▶ Task directions: Drop the pictures and repeat exactly from the "Task: Expand the Membership section" line down to the last line of the entries below.
##### Provided entries #####
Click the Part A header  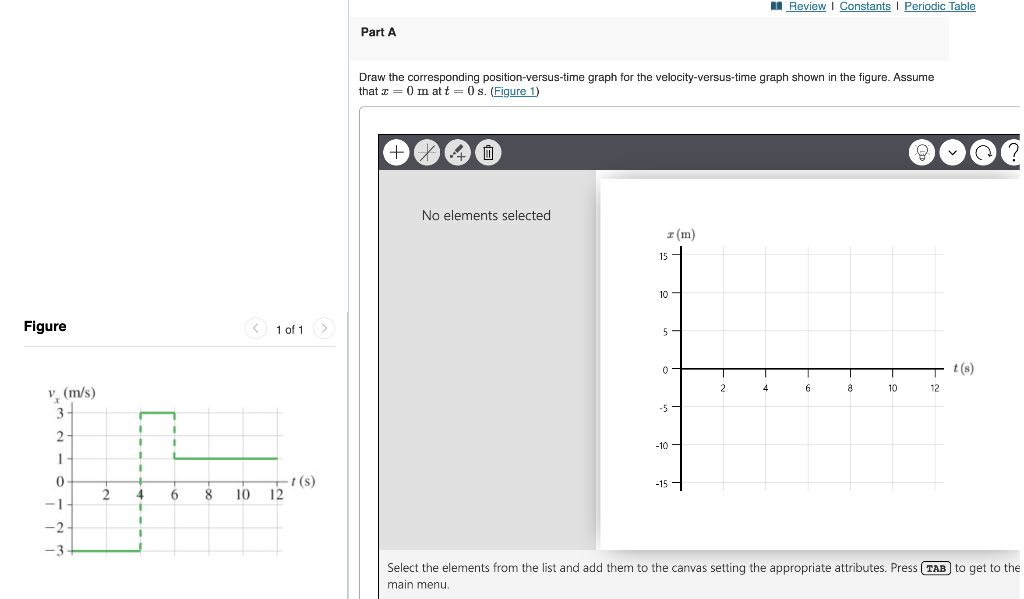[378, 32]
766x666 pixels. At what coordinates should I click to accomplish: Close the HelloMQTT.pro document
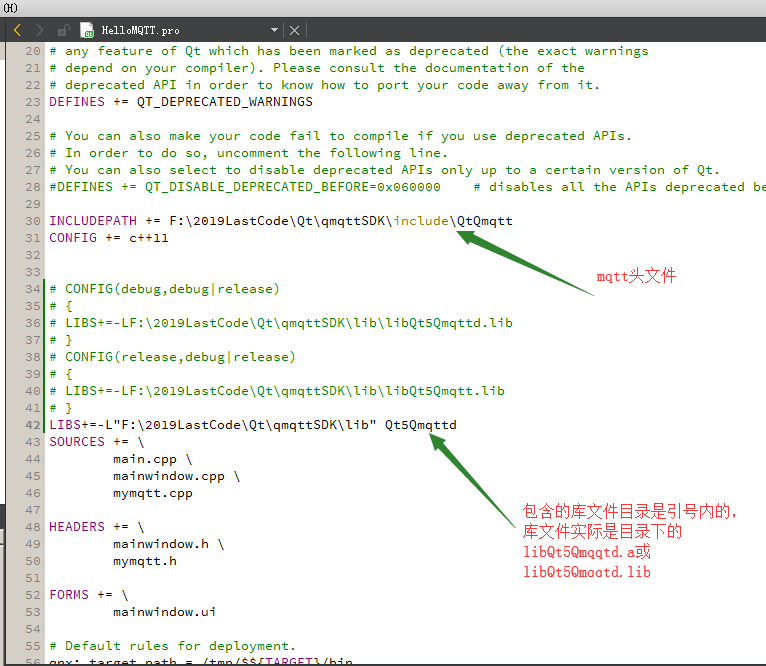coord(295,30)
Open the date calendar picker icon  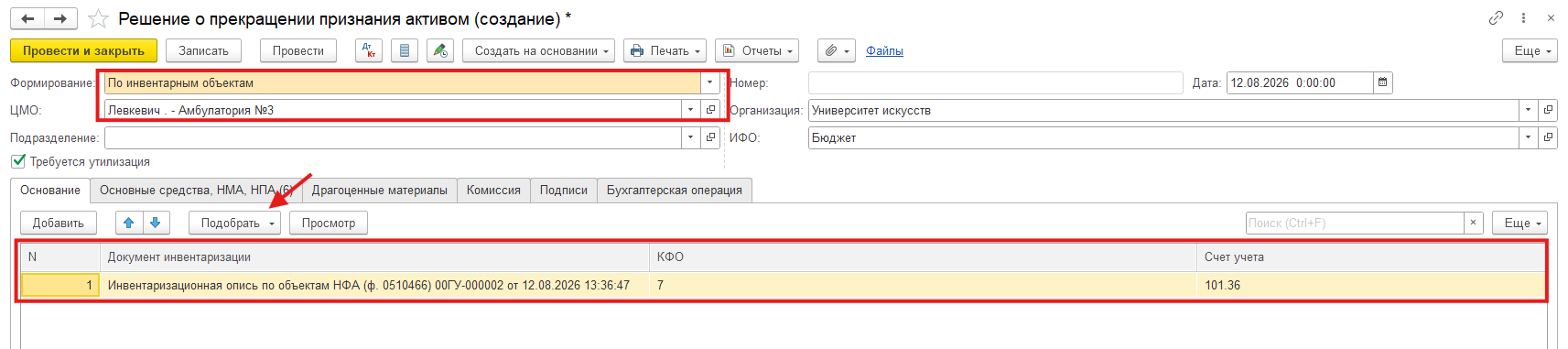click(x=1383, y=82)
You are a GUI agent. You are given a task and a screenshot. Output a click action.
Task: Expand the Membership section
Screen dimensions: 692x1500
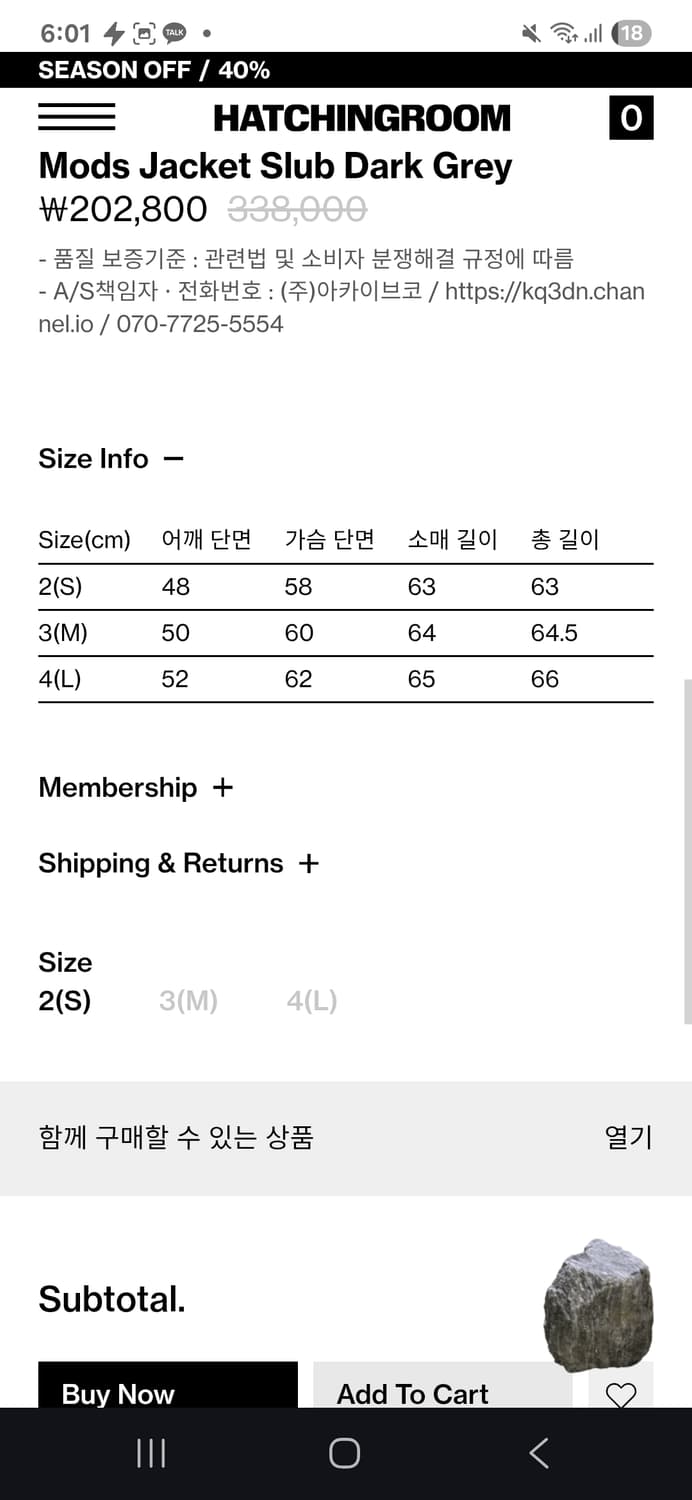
#####
▶ Answer space:
Task: Expand the Membership section
Screen dimensions: 692x1500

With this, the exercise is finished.